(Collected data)

_ _ _ _ _

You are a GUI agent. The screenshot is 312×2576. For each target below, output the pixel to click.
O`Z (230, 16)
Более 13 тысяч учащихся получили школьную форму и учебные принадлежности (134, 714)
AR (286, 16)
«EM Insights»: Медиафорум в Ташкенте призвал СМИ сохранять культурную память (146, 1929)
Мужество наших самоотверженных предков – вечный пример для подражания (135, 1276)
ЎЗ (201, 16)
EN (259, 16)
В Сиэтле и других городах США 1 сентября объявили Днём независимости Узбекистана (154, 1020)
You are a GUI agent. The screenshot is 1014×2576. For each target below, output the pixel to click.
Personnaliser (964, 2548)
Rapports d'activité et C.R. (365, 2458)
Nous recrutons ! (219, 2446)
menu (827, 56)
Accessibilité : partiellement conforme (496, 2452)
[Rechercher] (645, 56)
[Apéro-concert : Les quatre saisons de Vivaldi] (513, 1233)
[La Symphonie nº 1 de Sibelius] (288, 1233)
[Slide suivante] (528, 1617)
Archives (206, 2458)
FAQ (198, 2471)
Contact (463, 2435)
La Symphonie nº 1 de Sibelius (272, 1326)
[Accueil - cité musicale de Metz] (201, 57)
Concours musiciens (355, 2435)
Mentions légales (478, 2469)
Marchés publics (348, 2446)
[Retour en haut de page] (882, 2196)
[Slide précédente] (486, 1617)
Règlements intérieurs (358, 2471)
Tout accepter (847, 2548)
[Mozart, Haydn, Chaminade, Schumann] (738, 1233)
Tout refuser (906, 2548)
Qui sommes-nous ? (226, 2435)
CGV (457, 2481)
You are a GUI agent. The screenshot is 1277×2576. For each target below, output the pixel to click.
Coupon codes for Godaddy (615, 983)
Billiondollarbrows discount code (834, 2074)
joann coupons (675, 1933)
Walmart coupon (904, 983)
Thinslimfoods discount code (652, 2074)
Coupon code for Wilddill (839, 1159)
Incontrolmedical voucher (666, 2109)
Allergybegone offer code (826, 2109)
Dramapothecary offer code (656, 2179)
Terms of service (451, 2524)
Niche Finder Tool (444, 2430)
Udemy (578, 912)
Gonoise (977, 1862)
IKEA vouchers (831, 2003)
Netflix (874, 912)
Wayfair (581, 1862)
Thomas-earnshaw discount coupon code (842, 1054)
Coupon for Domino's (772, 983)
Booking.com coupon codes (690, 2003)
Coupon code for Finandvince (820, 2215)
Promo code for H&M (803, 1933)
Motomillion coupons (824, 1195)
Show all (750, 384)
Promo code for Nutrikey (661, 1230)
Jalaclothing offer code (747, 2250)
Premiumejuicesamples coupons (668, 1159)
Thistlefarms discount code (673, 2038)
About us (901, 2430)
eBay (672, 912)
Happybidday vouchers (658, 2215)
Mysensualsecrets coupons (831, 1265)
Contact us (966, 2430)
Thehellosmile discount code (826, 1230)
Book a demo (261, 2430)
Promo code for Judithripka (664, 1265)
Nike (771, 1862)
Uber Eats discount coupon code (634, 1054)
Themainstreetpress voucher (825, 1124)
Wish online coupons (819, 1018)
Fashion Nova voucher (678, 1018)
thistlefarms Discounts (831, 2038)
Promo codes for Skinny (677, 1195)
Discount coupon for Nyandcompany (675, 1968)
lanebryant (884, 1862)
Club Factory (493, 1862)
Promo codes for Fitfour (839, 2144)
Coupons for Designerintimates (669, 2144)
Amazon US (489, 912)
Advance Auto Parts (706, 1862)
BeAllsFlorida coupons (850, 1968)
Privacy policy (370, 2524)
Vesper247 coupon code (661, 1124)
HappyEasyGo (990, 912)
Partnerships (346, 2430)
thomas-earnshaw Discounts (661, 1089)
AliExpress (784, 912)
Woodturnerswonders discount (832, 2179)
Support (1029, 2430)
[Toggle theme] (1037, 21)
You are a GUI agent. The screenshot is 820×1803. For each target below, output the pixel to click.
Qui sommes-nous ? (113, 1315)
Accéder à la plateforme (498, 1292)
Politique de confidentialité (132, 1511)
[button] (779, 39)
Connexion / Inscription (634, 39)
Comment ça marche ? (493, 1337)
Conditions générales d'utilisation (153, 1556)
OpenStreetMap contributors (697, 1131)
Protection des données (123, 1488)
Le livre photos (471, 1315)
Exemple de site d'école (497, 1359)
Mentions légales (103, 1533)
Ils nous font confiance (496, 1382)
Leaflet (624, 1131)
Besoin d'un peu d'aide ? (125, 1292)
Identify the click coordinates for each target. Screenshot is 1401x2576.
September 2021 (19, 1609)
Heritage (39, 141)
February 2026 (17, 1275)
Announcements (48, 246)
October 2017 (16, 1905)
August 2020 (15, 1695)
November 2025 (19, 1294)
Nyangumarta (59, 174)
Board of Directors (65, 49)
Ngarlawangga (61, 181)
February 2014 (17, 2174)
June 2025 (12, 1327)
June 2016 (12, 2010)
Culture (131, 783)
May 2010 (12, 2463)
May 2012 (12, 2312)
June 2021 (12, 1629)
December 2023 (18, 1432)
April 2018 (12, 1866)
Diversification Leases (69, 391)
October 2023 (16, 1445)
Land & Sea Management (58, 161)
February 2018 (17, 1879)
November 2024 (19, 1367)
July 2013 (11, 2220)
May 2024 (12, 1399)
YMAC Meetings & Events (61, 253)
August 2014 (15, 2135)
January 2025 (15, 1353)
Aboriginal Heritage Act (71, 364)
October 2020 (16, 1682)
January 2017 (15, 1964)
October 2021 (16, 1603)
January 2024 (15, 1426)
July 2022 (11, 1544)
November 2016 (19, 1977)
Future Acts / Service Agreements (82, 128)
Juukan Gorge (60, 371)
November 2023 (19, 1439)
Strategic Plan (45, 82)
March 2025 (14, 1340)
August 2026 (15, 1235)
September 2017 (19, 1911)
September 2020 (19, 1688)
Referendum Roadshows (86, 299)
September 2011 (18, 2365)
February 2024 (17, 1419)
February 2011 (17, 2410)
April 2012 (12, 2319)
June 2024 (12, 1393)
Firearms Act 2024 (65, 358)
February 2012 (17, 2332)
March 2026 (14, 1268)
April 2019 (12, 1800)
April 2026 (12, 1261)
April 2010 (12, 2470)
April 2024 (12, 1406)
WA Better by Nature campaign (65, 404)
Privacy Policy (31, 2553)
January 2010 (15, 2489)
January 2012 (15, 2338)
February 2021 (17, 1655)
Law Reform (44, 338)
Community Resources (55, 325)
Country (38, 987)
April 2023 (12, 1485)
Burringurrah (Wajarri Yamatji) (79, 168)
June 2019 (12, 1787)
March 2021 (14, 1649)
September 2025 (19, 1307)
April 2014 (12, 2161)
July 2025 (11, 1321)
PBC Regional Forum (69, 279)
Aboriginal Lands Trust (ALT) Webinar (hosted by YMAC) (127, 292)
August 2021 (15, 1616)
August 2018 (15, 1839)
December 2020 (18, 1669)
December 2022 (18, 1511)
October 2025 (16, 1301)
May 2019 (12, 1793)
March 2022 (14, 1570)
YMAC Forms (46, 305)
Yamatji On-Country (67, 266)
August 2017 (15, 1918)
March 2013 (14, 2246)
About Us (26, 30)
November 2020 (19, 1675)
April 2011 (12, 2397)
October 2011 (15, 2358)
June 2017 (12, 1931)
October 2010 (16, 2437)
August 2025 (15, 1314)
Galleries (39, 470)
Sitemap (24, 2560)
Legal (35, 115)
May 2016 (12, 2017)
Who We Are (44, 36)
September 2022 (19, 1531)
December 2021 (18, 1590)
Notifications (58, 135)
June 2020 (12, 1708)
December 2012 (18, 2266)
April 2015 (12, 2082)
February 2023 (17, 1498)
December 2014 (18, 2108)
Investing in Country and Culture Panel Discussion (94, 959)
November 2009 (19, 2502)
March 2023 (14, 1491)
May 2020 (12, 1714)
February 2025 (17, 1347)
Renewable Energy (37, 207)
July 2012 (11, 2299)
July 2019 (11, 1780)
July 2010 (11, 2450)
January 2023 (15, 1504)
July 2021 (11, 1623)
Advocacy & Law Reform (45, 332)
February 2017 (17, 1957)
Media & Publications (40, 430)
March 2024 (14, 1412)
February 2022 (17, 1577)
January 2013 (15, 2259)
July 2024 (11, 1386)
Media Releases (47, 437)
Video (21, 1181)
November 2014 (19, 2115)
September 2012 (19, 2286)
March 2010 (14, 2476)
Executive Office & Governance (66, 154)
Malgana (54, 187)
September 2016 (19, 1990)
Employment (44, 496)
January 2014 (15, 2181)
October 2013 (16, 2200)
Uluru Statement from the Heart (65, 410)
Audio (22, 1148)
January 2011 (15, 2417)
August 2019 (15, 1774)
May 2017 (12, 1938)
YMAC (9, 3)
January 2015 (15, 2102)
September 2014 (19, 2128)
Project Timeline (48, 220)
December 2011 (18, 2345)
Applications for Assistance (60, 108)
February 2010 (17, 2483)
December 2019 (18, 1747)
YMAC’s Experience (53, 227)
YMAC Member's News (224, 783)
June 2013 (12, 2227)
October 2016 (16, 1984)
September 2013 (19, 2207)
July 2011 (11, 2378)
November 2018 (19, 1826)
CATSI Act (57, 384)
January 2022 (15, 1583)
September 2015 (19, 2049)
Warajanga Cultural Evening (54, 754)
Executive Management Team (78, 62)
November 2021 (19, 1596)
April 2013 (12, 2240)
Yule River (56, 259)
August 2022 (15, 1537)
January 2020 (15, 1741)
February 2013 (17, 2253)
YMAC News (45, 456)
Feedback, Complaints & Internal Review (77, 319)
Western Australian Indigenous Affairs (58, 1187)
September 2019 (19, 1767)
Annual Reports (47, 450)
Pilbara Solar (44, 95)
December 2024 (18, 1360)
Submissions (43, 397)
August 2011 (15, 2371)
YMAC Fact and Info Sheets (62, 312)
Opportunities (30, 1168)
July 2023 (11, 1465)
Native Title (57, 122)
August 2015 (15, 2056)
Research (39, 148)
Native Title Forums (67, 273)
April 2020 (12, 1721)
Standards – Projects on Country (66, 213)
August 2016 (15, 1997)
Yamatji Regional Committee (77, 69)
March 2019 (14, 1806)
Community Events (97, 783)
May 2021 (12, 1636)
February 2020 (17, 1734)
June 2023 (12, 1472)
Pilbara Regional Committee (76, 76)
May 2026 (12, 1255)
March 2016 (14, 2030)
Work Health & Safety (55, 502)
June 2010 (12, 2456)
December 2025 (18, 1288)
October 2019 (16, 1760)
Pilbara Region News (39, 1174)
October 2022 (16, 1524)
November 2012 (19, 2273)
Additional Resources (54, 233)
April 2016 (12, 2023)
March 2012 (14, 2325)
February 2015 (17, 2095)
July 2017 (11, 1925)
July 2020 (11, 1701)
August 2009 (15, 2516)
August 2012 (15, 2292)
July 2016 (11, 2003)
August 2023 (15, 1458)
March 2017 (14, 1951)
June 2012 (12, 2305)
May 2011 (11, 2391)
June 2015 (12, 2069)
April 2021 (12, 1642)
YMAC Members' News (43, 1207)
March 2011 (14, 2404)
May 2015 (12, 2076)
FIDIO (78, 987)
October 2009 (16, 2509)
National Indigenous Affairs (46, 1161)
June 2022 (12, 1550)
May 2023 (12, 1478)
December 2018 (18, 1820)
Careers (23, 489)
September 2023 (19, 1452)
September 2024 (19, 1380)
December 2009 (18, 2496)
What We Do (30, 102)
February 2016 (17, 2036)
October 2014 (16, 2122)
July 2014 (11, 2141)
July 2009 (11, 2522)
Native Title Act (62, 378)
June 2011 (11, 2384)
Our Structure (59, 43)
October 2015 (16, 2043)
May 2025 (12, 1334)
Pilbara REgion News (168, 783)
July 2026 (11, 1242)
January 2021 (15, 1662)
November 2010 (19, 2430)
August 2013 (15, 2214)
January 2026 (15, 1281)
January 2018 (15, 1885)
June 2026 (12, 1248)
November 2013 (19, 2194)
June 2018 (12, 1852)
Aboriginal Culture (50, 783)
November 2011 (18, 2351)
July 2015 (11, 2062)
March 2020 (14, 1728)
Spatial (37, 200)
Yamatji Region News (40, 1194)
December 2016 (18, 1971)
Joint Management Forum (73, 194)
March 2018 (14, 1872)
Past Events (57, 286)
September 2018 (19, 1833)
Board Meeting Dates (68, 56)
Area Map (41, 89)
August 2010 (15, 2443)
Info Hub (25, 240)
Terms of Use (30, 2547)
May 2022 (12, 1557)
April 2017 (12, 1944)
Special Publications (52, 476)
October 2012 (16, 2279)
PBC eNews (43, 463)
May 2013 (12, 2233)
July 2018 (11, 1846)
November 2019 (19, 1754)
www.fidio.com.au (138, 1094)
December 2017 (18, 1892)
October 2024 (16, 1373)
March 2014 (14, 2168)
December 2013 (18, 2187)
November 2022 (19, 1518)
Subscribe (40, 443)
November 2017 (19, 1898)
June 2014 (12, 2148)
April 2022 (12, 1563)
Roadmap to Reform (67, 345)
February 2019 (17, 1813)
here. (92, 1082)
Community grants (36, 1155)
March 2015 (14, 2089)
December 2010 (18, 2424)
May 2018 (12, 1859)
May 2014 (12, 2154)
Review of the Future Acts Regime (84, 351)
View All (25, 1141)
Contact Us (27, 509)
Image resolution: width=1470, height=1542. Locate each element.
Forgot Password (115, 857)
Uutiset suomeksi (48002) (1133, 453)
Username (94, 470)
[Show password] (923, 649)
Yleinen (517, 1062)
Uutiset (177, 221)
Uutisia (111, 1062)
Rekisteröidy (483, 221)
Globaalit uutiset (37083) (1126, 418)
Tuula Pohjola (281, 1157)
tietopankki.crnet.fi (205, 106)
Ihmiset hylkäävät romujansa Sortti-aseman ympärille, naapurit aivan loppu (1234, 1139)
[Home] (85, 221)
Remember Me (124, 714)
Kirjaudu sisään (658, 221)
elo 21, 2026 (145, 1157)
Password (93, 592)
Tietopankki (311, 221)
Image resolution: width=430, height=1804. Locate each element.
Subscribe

_ _ _ _ _

- TRY IT: Your answer must be the lines from the first line of the records through the line containing "menu (827, 56)", copied exactly.

- WRITTEN RESPONSE:
You are a GUI agent. The screenshot is 312×2576. For each target below, output the pixel to click.
O`Z (230, 16)
Более 13 тысяч учащихся получили школьную форму и учебные принадлежности (134, 714)
AR (286, 16)
«EM Insights»: Медиафорум в Ташкенте призвал СМИ сохранять культурную память (146, 1929)
Мужество наших самоотверженных предков – вечный пример для подражания (135, 1276)
ЎЗ (201, 16)
EN (259, 16)
В Сиэтле и других городах США 1 сентября объявили Днём независимости Узбекистана (154, 1020)
You are a GUI agent. The screenshot is 1014×2576. For each target below, output the pixel to click.
Personnaliser (964, 2548)
Rapports d'activité et C.R. (365, 2458)
Nous recrutons ! (219, 2446)
menu (827, 56)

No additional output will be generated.